Your goal: From the line with "The width and height of the screenshot is (357, 247)." through the final line of the entries below, write out each line exactly and nothing else.

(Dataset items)

------------------------

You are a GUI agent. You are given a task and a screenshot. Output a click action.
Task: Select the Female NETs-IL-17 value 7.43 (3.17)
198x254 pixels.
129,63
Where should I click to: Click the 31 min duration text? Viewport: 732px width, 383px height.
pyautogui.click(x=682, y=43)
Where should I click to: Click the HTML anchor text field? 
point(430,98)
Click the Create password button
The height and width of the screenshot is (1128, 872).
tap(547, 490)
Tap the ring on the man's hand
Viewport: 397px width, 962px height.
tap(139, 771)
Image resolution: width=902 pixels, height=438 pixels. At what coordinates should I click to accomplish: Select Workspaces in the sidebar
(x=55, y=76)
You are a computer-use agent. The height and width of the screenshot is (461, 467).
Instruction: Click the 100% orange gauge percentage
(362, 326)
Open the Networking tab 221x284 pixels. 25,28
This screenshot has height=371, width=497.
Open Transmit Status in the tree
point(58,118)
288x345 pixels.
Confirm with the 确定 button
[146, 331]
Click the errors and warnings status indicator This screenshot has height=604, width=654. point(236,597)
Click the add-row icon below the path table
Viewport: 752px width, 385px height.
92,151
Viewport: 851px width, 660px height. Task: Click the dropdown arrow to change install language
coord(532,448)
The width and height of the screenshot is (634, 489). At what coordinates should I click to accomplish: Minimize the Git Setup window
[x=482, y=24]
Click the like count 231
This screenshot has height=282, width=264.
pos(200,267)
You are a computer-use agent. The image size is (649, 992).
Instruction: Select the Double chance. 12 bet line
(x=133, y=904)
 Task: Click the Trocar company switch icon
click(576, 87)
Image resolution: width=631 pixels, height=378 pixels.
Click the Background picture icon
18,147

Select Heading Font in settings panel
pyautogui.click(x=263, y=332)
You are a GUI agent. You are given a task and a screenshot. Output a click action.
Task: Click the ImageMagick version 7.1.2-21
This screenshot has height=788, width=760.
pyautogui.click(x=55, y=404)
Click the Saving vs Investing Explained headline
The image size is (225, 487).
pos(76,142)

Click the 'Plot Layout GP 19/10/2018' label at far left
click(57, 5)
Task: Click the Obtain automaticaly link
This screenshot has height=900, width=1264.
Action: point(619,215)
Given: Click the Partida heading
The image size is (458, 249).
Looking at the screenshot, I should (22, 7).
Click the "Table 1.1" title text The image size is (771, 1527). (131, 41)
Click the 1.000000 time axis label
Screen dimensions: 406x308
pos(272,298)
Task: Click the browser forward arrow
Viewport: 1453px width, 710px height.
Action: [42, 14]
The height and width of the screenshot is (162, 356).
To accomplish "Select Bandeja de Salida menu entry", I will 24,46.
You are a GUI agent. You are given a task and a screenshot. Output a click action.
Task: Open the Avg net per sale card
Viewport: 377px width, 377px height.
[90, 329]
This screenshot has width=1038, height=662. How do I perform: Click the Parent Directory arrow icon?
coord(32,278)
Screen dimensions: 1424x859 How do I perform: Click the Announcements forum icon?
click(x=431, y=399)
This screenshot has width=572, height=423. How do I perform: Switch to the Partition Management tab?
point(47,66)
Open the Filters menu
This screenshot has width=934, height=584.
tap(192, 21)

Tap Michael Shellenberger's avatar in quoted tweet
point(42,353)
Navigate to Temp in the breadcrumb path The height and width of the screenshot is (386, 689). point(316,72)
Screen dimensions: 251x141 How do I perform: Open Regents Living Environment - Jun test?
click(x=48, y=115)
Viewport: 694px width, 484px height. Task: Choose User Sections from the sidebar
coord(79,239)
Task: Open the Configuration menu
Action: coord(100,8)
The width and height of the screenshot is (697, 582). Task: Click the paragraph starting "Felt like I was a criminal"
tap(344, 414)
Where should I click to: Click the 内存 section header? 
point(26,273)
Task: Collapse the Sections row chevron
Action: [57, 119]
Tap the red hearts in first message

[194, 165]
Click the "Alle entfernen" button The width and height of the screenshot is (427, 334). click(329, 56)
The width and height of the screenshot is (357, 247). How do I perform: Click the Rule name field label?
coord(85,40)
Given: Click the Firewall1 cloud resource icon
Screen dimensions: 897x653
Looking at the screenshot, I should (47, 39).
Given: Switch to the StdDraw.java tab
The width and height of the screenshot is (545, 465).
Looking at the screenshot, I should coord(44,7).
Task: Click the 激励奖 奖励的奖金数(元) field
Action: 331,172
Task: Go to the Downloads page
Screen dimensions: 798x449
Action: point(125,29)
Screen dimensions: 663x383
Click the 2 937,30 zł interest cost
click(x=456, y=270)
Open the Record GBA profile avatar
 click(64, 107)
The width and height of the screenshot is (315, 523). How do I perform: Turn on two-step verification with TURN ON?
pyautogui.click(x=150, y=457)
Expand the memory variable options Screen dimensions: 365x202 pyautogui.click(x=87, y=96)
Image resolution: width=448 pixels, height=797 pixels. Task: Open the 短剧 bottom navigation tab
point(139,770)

------------------------

Output for this exercise:
The width and height of the screenshot is (357, 247). How do I perform: Click the Rule name field label?
coord(85,40)
Given: Click the Firewall1 cloud resource icon
Screen dimensions: 897x653
Looking at the screenshot, I should (47, 39).
Given: Switch to the StdDraw.java tab
The width and height of the screenshot is (545, 465).
Looking at the screenshot, I should coord(44,7).
Task: Click the 激励奖 奖励的奖金数(元) field
Action: 331,172
Task: Go to the Downloads page
Screen dimensions: 798x449
Action: point(125,29)
Screen dimensions: 663x383
Click the 2 937,30 zł interest cost
click(x=456, y=270)
Open the Record GBA profile avatar
 click(64, 107)
The width and height of the screenshot is (315, 523). How do I perform: Turn on two-step verification with TURN ON?
pyautogui.click(x=150, y=457)
Expand the memory variable options Screen dimensions: 365x202 pyautogui.click(x=87, y=96)
Image resolution: width=448 pixels, height=797 pixels. Task: Open the 短剧 bottom navigation tab
point(139,770)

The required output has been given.